I’ve been travelling, hence the long silence. As many around me fall sick or grow too frail to haul luggage I decided to leave my comfort zone for a couple of weeks and scratch my itch for Russia while I still can. It was a very personalised trip. No-one else I know would have drawn up the same itinerary, so I travelled solo and then relied on local guides for the lowdown.
Penates is a fabulous, light-filled testament to the man who created it and lived and worked in it until he died in his eighties. Repin was a man with strong opinions and a sense of humour. He disliked the (then) Russian habit of keeping dozens of servants and installed a sign in the entrance hall announcing in clear terms that Penates was a help-yourself establishment. Hang up your own coat, says the sign. Don’t expect to be announced. Sound the gong and walk in.

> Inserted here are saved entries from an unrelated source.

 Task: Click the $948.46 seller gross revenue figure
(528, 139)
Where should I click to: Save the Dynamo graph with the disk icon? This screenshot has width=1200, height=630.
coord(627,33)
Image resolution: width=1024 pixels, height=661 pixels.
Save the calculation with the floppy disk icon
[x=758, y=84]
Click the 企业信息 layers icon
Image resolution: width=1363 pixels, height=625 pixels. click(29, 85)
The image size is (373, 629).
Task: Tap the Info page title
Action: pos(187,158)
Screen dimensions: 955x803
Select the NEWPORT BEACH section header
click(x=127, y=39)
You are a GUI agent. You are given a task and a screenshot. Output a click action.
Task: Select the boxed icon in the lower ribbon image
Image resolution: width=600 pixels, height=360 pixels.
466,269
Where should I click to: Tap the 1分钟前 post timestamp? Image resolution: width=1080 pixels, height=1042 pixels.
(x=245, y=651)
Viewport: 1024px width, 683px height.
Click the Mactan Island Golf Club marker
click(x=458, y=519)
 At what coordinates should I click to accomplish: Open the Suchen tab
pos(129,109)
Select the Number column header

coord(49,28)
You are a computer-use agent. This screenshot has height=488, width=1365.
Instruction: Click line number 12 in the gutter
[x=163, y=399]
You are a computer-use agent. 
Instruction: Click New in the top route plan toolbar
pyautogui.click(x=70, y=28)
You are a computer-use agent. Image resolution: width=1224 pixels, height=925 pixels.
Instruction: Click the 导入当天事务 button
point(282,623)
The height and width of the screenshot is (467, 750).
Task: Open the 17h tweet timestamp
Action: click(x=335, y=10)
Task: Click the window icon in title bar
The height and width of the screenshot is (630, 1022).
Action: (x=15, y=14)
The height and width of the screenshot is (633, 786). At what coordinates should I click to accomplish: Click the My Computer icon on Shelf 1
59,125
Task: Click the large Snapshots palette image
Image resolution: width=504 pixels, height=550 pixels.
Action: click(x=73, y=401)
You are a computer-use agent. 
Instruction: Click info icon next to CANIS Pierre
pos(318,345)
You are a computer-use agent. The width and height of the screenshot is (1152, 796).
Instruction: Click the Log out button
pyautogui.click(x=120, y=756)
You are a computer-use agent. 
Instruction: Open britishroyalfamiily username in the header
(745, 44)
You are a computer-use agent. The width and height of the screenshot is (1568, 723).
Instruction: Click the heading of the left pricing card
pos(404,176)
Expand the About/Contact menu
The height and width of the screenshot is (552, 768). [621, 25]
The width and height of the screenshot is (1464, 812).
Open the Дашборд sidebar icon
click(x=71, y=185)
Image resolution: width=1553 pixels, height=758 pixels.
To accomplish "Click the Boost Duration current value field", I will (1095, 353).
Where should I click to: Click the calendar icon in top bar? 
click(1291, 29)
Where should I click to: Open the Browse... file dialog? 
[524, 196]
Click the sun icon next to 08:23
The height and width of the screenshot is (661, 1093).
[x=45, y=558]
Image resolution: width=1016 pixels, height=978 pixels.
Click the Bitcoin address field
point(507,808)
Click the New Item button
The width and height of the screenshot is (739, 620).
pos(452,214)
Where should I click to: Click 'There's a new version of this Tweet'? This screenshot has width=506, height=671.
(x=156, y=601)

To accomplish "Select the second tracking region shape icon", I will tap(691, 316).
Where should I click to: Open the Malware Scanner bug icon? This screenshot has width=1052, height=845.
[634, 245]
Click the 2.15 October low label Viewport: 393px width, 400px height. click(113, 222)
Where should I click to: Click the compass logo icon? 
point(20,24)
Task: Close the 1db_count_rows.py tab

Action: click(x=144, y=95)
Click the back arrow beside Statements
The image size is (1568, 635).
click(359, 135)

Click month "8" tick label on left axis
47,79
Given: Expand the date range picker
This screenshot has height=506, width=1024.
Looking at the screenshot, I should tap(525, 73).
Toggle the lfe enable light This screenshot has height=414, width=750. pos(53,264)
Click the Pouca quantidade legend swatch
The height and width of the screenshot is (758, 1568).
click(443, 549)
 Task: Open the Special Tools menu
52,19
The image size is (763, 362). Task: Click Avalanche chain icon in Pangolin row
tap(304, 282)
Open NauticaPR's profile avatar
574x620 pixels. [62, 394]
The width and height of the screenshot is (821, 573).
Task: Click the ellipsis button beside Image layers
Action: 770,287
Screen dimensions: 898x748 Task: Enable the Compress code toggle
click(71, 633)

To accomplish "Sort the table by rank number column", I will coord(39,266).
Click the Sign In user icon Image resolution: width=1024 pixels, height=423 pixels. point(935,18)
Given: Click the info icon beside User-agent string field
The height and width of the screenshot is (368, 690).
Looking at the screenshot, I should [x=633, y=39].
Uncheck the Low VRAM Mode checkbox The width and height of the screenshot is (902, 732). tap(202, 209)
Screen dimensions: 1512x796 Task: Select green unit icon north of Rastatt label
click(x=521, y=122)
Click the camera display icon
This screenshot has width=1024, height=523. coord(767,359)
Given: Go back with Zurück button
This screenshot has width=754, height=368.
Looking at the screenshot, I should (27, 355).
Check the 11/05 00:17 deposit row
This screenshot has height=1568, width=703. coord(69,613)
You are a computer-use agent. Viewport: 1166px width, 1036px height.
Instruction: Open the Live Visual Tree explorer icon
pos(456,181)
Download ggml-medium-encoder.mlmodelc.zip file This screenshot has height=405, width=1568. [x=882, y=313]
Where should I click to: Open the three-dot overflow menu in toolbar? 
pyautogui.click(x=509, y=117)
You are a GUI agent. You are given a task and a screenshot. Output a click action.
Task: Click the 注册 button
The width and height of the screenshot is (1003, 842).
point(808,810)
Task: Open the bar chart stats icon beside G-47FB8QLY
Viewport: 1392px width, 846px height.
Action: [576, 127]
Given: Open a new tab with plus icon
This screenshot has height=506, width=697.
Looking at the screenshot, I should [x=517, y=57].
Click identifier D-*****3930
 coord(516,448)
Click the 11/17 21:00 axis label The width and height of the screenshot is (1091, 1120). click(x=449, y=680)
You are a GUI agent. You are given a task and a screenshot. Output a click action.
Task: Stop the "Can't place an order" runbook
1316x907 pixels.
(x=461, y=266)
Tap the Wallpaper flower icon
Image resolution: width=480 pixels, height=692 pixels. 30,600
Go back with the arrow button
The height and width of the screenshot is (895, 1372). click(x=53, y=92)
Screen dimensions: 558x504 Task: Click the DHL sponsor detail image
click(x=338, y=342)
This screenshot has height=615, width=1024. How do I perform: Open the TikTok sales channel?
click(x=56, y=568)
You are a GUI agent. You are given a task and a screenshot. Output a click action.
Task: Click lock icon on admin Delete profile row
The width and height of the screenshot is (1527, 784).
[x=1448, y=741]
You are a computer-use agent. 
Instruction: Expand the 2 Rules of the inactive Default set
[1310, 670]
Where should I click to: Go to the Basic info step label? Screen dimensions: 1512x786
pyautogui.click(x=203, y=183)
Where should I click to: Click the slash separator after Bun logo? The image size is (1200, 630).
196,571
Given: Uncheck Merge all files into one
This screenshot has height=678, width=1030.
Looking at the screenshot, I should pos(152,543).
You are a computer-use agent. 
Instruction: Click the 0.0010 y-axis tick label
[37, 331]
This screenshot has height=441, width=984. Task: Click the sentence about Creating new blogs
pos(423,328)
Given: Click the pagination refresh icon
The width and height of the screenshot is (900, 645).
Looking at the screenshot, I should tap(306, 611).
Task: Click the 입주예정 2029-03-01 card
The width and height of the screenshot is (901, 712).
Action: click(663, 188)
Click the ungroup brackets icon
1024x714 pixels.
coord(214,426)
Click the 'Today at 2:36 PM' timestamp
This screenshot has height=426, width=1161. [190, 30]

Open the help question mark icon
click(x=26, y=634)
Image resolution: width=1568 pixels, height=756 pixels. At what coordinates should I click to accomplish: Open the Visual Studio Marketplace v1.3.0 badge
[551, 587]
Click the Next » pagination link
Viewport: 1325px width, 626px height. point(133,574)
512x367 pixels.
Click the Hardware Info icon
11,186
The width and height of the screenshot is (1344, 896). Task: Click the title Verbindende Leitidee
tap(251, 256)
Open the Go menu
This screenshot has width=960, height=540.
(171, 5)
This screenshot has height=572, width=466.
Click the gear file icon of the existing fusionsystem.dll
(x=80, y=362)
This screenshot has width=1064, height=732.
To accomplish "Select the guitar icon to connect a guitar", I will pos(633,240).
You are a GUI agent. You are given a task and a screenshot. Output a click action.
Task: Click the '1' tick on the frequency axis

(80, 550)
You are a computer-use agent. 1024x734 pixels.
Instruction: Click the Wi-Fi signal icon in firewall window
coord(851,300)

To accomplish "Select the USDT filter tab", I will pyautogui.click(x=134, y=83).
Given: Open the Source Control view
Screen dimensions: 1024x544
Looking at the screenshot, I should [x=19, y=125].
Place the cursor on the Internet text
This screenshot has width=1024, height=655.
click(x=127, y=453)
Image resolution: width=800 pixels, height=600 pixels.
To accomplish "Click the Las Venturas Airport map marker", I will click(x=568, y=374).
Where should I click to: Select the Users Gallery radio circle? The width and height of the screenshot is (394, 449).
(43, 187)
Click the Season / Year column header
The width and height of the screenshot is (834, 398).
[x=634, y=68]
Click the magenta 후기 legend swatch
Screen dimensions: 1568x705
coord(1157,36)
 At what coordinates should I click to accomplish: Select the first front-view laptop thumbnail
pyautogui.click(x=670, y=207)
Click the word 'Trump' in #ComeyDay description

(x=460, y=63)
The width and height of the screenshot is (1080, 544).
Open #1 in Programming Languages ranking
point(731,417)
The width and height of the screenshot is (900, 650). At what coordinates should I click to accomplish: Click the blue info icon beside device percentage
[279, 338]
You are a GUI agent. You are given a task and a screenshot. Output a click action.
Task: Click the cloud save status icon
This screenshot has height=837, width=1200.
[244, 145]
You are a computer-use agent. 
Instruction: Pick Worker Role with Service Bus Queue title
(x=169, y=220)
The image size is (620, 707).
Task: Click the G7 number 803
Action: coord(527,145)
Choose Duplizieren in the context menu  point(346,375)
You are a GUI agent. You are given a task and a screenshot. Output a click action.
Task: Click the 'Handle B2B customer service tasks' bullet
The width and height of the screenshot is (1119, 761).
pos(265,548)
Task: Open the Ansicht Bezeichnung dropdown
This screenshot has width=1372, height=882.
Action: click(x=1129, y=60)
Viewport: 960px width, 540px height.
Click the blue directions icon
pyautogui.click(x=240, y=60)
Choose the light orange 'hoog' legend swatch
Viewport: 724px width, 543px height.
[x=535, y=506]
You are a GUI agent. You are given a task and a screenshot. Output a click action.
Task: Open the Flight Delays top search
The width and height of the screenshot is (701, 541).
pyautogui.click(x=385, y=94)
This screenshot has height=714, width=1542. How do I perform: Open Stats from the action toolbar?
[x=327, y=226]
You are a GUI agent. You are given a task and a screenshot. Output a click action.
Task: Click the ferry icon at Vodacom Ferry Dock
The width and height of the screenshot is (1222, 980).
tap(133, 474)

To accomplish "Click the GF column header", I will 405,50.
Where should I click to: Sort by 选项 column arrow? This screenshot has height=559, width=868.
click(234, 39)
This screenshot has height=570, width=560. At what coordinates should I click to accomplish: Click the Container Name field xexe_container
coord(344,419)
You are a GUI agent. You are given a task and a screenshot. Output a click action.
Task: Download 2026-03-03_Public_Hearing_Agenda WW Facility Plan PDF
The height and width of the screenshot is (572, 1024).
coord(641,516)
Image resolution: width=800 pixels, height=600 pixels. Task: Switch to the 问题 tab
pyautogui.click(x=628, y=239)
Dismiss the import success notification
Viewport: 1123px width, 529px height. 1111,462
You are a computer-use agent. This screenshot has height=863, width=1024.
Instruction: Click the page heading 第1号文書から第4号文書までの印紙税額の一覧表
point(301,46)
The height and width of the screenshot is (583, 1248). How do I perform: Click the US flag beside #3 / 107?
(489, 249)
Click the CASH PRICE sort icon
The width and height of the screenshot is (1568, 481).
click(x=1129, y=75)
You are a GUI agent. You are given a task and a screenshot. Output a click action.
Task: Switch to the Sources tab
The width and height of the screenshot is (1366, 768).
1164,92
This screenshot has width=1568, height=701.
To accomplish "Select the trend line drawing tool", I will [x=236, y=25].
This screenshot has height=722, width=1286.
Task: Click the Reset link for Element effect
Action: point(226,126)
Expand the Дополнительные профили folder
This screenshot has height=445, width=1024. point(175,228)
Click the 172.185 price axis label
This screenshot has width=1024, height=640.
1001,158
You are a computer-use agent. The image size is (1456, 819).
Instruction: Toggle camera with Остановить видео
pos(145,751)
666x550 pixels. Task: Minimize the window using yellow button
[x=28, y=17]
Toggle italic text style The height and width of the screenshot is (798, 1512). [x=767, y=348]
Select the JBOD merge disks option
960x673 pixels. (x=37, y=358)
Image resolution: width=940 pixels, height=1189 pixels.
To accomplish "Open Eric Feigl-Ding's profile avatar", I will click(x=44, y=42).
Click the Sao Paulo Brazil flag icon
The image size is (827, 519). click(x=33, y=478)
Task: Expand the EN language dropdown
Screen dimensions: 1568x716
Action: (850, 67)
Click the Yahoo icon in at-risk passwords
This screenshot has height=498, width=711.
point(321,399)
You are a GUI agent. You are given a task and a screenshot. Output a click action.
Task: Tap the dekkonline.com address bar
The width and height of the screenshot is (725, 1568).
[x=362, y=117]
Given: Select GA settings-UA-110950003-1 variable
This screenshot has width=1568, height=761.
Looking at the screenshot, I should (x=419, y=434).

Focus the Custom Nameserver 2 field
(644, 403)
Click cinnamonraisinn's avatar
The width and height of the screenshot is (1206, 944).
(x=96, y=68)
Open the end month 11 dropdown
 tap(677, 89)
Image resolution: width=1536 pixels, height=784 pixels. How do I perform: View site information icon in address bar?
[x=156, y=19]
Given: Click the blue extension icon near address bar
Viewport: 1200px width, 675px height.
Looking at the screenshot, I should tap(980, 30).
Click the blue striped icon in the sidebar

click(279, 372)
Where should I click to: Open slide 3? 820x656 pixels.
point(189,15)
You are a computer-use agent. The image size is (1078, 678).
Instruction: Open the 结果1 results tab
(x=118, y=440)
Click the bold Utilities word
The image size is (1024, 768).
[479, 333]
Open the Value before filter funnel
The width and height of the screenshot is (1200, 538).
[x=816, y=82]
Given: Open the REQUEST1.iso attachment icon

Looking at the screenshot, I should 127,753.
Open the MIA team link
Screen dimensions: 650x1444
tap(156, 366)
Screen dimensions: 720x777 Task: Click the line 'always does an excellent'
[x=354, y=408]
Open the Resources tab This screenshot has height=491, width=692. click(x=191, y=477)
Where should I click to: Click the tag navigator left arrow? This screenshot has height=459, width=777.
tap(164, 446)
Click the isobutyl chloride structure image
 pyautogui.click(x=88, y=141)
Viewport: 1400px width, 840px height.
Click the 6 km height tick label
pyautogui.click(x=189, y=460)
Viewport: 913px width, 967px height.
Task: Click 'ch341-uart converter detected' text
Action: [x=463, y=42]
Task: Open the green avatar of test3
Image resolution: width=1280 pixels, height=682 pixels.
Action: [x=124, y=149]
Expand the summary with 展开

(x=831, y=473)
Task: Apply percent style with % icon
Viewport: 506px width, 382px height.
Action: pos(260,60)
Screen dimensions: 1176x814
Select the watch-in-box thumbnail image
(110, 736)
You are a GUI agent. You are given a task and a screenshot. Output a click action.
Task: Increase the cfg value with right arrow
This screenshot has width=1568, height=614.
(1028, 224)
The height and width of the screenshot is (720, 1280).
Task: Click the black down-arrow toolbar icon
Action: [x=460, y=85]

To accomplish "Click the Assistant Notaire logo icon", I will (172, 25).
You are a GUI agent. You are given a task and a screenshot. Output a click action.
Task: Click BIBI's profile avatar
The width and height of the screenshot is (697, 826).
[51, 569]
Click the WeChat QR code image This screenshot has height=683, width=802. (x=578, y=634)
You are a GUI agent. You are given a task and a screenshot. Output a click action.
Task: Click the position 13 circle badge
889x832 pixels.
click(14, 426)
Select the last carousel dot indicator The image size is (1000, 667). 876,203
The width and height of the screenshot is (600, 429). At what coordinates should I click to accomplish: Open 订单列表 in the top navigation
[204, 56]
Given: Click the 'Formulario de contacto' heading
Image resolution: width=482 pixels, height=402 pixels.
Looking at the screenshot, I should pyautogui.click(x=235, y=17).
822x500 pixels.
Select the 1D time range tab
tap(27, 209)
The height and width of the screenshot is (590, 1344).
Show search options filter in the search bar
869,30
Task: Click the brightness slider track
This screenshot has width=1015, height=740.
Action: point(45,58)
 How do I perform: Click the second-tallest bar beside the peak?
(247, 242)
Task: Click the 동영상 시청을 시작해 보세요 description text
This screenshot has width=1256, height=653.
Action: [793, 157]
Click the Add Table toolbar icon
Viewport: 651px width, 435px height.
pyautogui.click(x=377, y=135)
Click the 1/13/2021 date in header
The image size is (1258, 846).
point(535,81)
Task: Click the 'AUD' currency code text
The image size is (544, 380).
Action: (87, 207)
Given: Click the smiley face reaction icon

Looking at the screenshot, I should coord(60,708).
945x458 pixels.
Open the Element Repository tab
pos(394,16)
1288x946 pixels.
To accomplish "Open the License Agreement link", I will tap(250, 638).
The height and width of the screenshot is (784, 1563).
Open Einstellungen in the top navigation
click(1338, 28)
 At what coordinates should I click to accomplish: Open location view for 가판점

The theme continued in the dining room, whose table was the biggest Party Susan I’d ever seen. The rule was simple: serve yourself. When you’ve finished, put your dirty dishes and cutlery in the drawer beneath the table top. There was a penalty for anyone breaking the rules: they were required to make an extempore and entertaining speech on something of topical interest. This was to be delivered from a kind of pulpit or tribune Repin had installed in the corner of the dining room, a sort of naughty step for grownups. If I still had a dining room this is an idea I’d steal, not because my guests ever sat around waiting to be served but to caution those who talked endlessly and exclusively about themselves.
You’re probably wondering, as I did, who cleared those dirty dishes from the drawers of the serve-yourself table and washed them. I think we know the answer. Nevertheless, 9 out of 10 to Maestro Repin for trying to live in a simple, unentitled way.
If you’re ever in St Petersburg and have a spare day, go to Penates. Pine trees, sea air and an extraordinary house.